**Exercise brief**
From the entries below, count the lines holding the word "Given" and give nothing but the number.

[Source data]
----------

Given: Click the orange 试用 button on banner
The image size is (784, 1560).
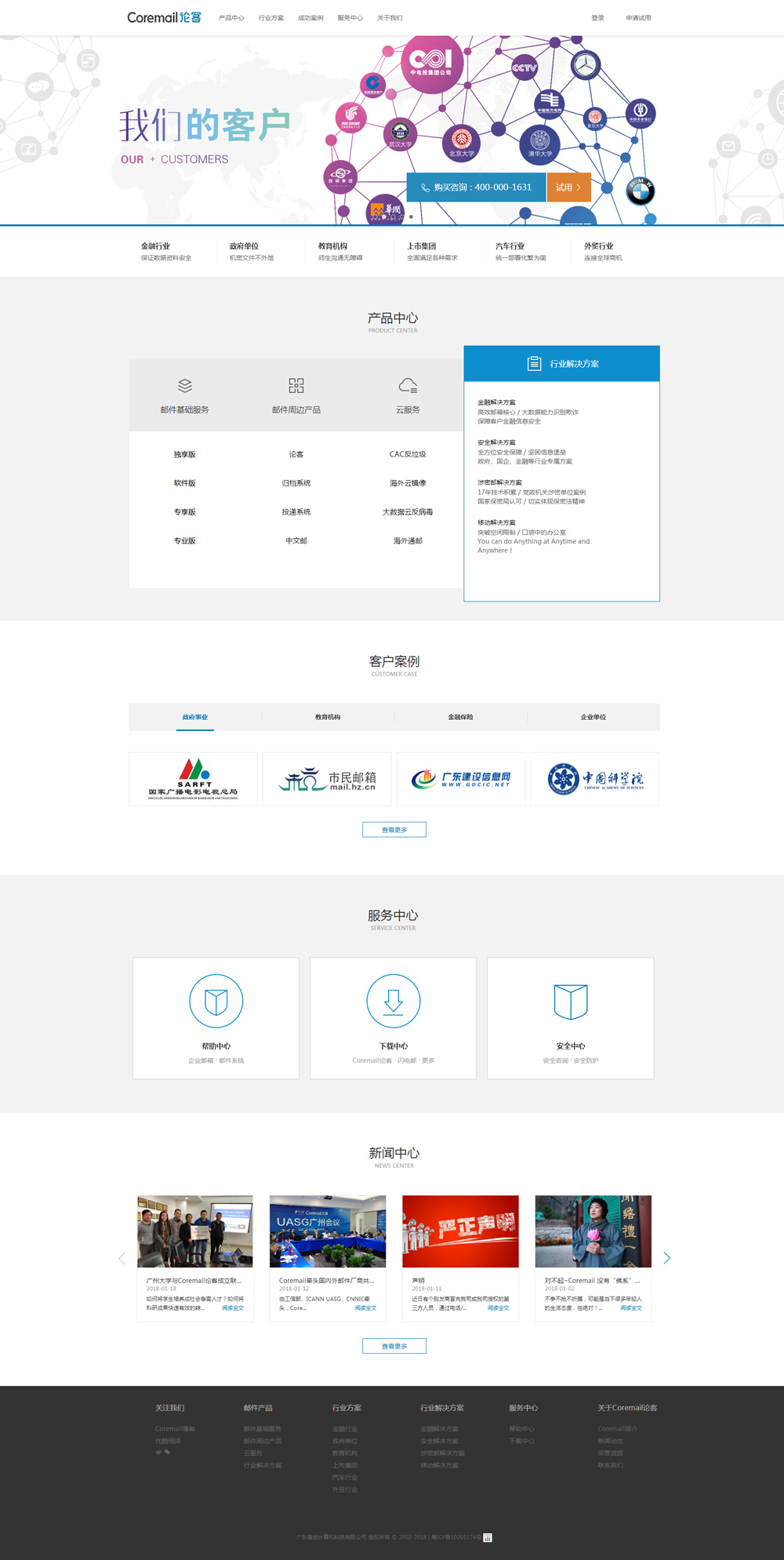Looking at the screenshot, I should pyautogui.click(x=568, y=187).
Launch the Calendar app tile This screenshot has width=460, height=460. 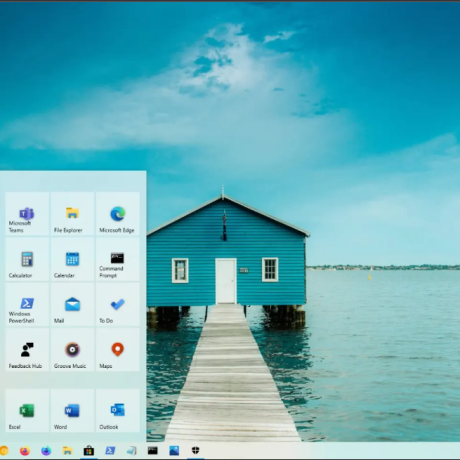click(72, 259)
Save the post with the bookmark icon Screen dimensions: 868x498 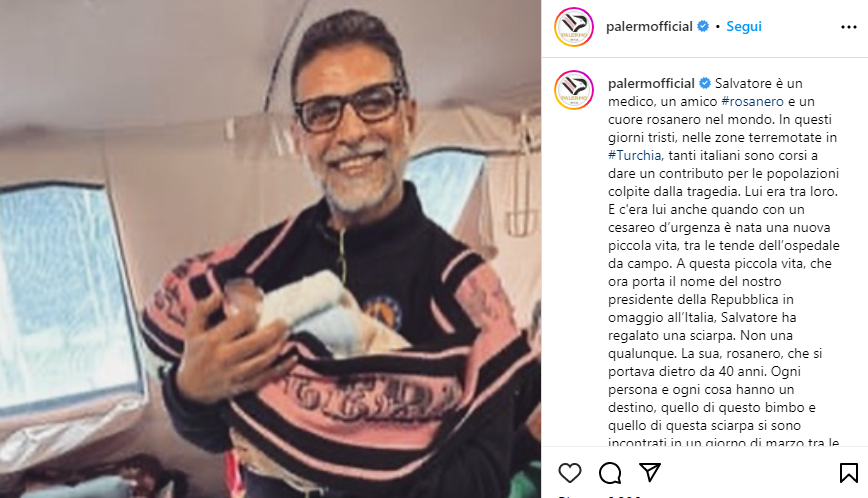[848, 473]
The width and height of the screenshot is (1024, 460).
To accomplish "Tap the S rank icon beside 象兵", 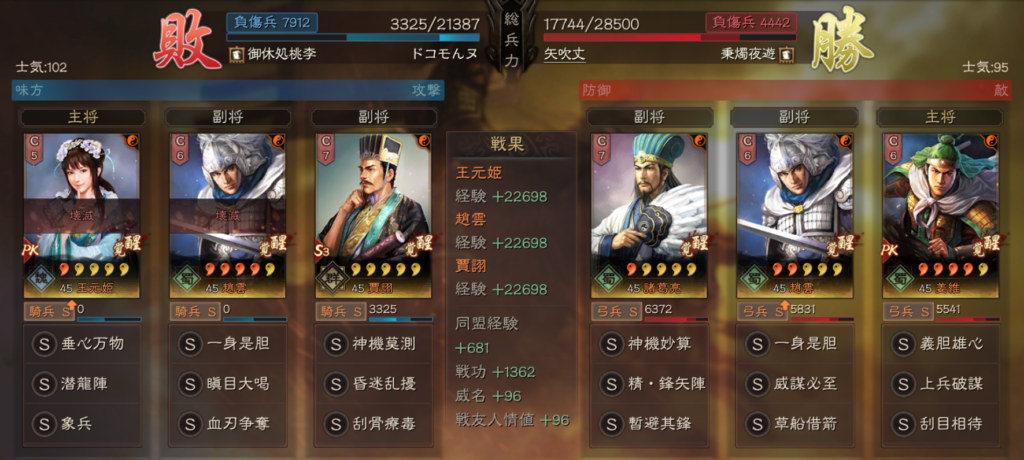I will 44,424.
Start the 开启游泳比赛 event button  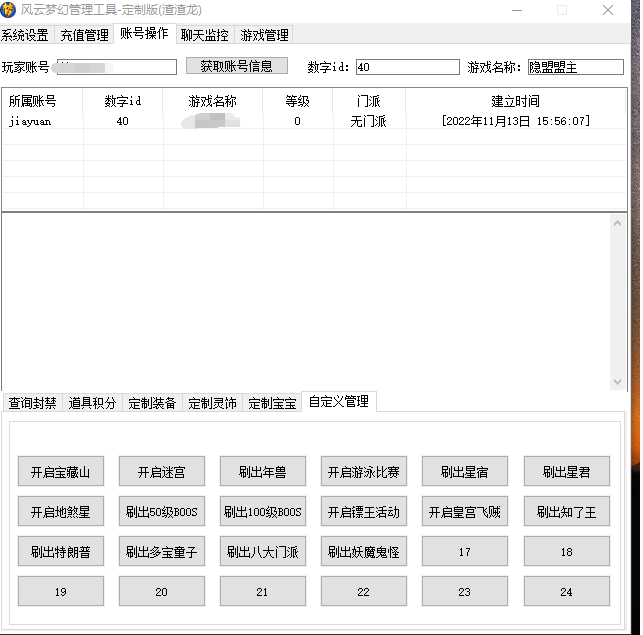point(363,472)
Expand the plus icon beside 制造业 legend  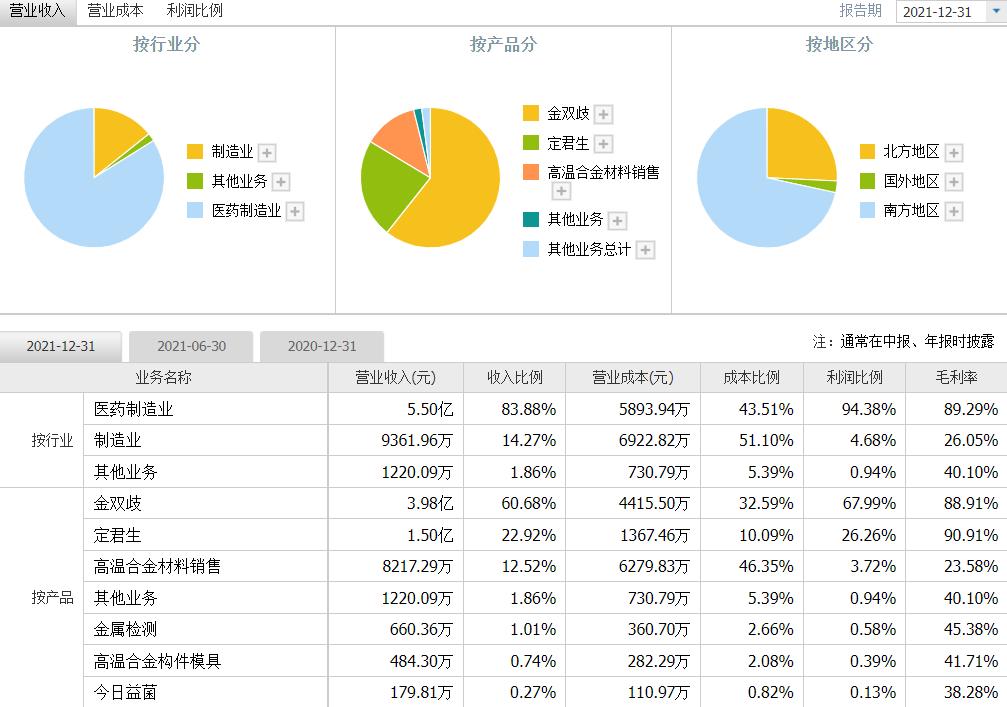point(267,153)
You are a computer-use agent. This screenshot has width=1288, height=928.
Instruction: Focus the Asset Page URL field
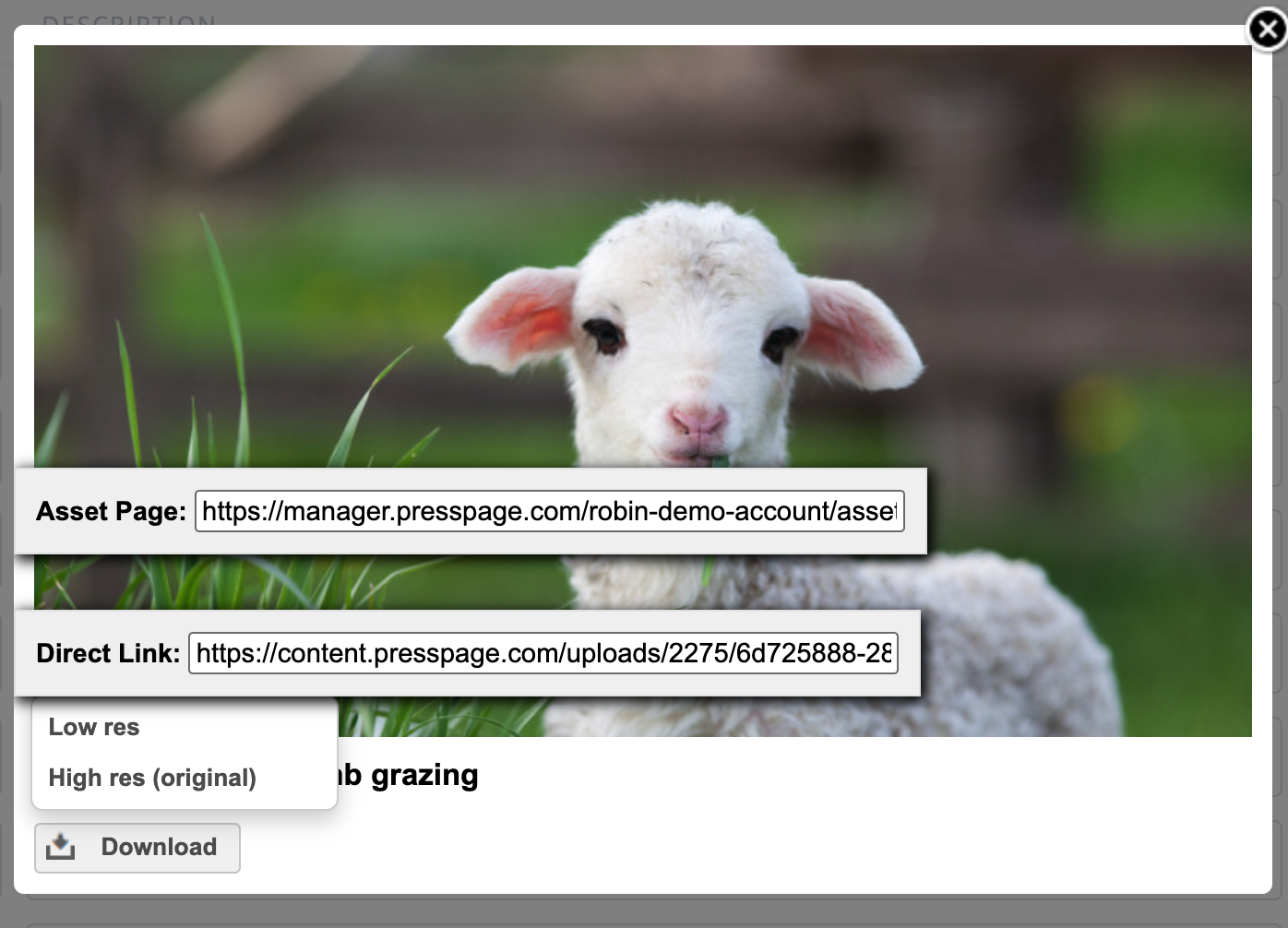[x=549, y=511]
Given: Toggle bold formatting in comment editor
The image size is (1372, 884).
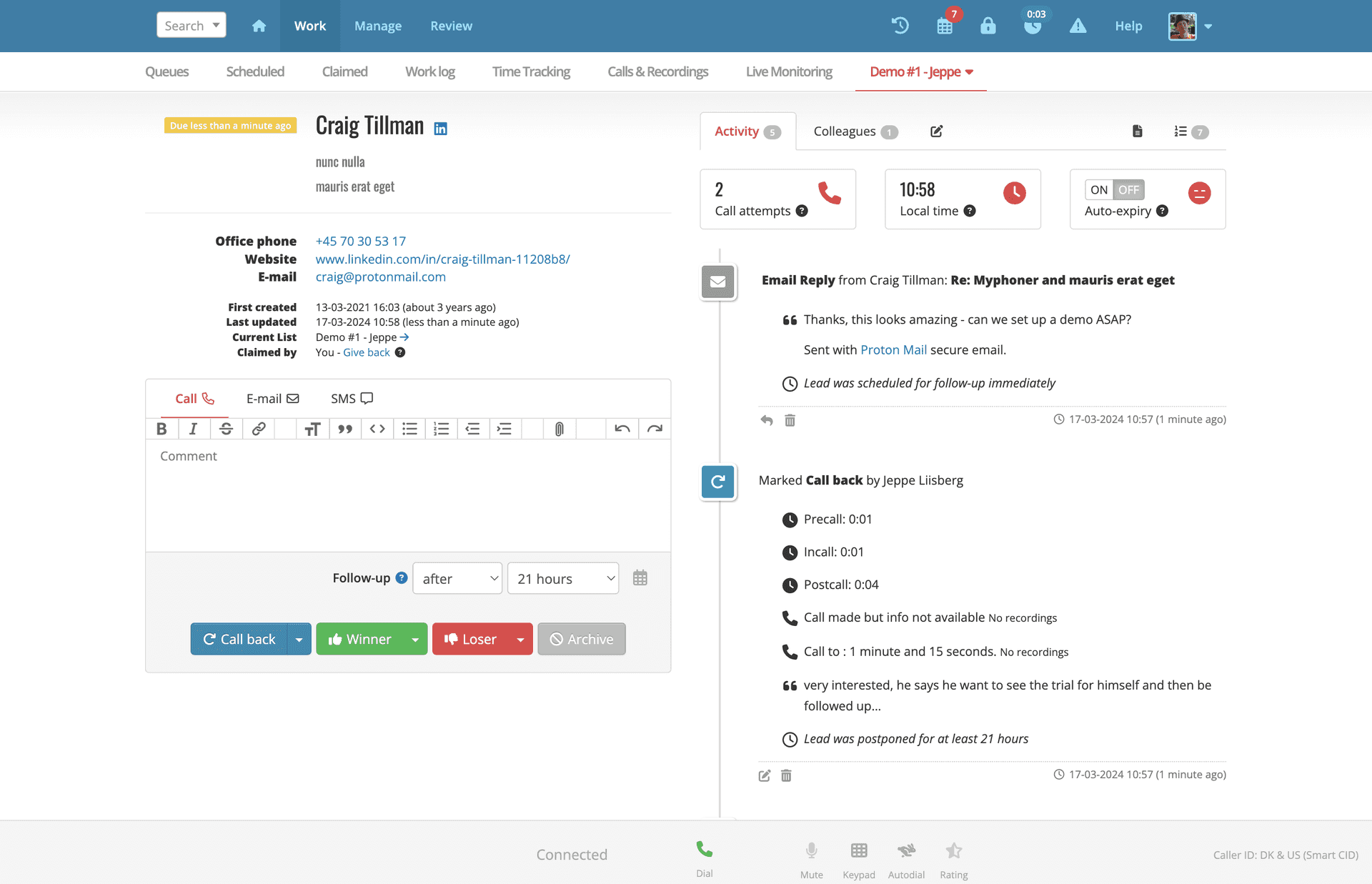Looking at the screenshot, I should click(162, 429).
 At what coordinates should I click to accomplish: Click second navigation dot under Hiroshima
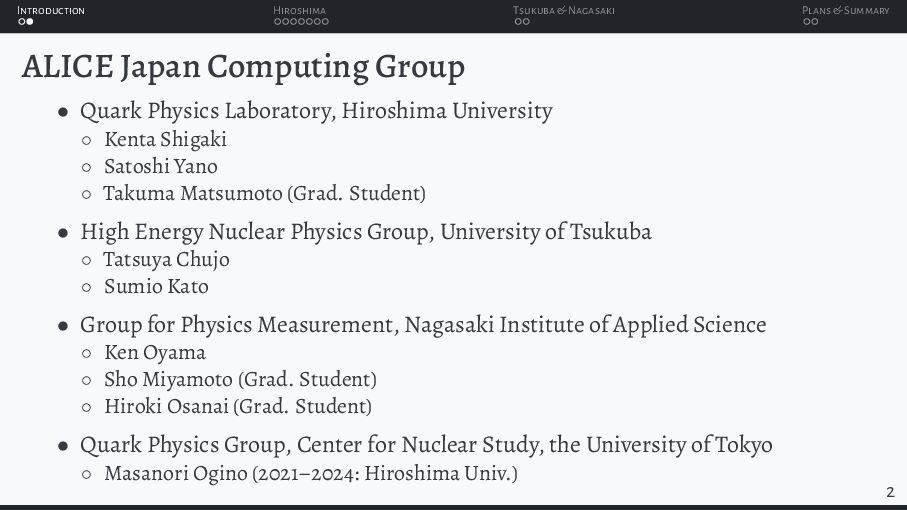point(285,21)
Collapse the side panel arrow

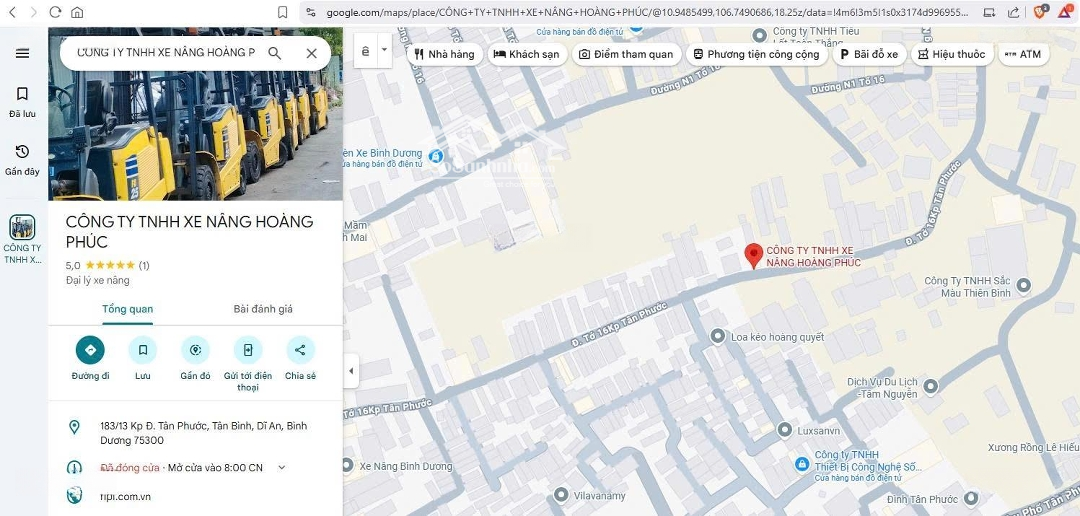(x=351, y=371)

----------

**Solved problem**
2